Exercise
Gather, from the listing beneath this task, every line holding the string "computer".
╭─ Data supplied
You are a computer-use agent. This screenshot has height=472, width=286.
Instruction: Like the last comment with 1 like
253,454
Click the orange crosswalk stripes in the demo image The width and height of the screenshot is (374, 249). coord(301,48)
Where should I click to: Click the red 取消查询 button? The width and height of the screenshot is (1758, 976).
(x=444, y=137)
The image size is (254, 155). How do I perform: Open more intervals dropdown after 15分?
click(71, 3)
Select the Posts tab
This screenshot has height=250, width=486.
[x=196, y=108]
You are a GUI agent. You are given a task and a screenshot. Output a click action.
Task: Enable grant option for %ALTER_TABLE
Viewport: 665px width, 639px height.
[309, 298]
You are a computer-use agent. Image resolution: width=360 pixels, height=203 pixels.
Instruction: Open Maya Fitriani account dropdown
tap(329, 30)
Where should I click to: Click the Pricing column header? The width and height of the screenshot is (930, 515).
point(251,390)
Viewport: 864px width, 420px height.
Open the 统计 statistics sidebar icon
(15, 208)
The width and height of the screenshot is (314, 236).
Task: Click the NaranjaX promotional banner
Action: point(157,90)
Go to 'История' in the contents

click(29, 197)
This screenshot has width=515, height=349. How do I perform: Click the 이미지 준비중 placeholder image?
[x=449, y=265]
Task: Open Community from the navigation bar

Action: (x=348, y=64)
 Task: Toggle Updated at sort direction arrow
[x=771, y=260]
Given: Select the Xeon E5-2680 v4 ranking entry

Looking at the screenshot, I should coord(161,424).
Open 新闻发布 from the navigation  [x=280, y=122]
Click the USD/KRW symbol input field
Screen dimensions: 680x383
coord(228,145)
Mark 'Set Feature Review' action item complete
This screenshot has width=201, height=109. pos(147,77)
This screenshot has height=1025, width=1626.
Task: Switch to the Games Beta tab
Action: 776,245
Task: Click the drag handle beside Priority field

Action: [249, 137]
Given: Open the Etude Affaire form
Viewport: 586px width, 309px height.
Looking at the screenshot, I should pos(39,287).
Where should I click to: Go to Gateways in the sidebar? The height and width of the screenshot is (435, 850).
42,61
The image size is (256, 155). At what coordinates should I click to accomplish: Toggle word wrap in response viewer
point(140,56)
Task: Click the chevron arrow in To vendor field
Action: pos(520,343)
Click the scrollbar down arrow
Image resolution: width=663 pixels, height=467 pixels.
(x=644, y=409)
╰─
Expected answer
You are a computer-use agent. This screenshot has height=472, width=286.
You are a computer-use agent. Image resolution: width=360 pixels, height=203 pixels.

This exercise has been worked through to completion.